## WHAT YOU HAVE TO DO
Can you give every line of the entries below as a Markdown table with the columns Row and Line, numbering the lines in order and leaving out the blank ones?

──────── LISTING ────────

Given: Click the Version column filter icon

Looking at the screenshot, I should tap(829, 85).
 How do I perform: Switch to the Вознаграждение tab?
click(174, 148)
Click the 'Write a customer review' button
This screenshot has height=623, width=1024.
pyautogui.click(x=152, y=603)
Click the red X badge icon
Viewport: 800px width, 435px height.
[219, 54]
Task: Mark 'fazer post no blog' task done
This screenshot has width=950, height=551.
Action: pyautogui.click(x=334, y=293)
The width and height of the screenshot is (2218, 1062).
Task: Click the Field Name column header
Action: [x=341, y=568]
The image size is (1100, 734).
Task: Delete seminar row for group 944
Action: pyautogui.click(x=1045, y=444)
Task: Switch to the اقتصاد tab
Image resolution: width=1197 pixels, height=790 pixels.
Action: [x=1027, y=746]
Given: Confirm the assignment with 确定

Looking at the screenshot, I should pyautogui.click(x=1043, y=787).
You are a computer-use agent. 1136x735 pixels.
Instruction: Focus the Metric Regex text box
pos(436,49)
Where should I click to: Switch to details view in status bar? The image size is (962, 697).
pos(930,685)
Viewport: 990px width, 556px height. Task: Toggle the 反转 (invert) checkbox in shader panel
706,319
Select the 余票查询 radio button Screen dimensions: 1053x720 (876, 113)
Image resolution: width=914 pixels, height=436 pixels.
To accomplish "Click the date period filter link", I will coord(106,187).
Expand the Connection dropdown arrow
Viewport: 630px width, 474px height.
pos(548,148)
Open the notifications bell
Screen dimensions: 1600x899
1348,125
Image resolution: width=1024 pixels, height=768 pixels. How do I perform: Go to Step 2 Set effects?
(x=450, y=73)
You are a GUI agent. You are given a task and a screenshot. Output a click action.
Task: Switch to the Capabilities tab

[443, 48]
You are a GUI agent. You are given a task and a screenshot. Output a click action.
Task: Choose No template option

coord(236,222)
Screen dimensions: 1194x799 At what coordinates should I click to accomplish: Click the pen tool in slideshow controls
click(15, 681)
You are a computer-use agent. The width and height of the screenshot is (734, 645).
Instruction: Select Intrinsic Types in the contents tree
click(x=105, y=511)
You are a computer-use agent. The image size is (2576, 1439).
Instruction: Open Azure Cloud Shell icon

────────

## TASK RESULT
| Row | Line |
|---|---|
| 1 | Given: Click the Version column filter icon |
| 2 | Looking at the screenshot, I should tap(829, 85). |
| 3 |  How do I perform: Switch to the Вознаграждение tab? |
| 4 | click(174, 148) |
| 5 | Click the 'Write a customer review' button |
| 6 | This screenshot has height=623, width=1024. |
| 7 | pyautogui.click(x=152, y=603) |
| 8 | Click the red X badge icon |
| 9 | Viewport: 800px width, 435px height. |
| 10 | [219, 54] |
| 11 | Task: Mark 'fazer post no blog' task done |
| 12 | This screenshot has width=950, height=551. |
| 13 | Action: pyautogui.click(x=334, y=293) |
| 14 | The width and height of the screenshot is (2218, 1062). |
| 15 | Task: Click the Field Name column header |
| 16 | Action: [x=341, y=568] |
| 17 | The image size is (1100, 734). |
| 18 | Task: Delete seminar row for group 944 |
| 19 | Action: pyautogui.click(x=1045, y=444) |
| 20 | Task: Switch to the اقتصاد tab |
| 21 | Image resolution: width=1197 pixels, height=790 pixels. |
| 22 | Action: [x=1027, y=746] |
| 23 | Given: Confirm the assignment with 确定 |
| 24 | Looking at the screenshot, I should pyautogui.click(x=1043, y=787). |
| 25 | You are a computer-use agent. 1136x735 pixels. |
| 26 | Instruction: Focus the Metric Regex text box |
| 27 | pos(436,49) |
| 28 | Where should I click to: Switch to details view in status bar? The image size is (962, 697). |
| 29 | pos(930,685) |
| 30 | Viewport: 990px width, 556px height. Task: Toggle the 反转 (invert) checkbox in shader panel |
| 31 | 706,319 |
| 32 | Select the 余票查询 radio button Screen dimensions: 1053x720 (876, 113) |
| 33 | Image resolution: width=914 pixels, height=436 pixels. |
| 34 | To accomplish "Click the date period filter link", I will coord(106,187). |
| 35 | Expand the Connection dropdown arrow |
| 36 | Viewport: 630px width, 474px height. |
| 37 | pos(548,148) |
| 38 | Open the notifications bell |
| 39 | Screen dimensions: 1600x899 |
| 40 | 1348,125 |
| 41 | Image resolution: width=1024 pixels, height=768 pixels. How do I perform: Go to Step 2 Set effects? |
| 42 | (x=450, y=73) |
| 43 | You are a GUI agent. You are given a task and a screenshot. Output a click action. |
| 44 | Task: Switch to the Capabilities tab |
| 45 | [443, 48] |
| 46 | You are a GUI agent. You are given a task and a screenshot. Output a click action. |
| 47 | Task: Choose No template option |
| 48 | coord(236,222) |
| 49 | Screen dimensions: 1194x799 At what coordinates should I click to accomplish: Click the pen tool in slideshow controls |
| 50 | click(15, 681) |
| 51 | You are a computer-use agent. The width and height of the screenshot is (734, 645). |
| 52 | Instruction: Select Intrinsic Types in the contents tree |
| 53 | click(x=105, y=511) |
| 54 | You are a computer-use agent. The image size is (2576, 1439). |
| 55 | Instruction: Open Azure Cloud Shell icon |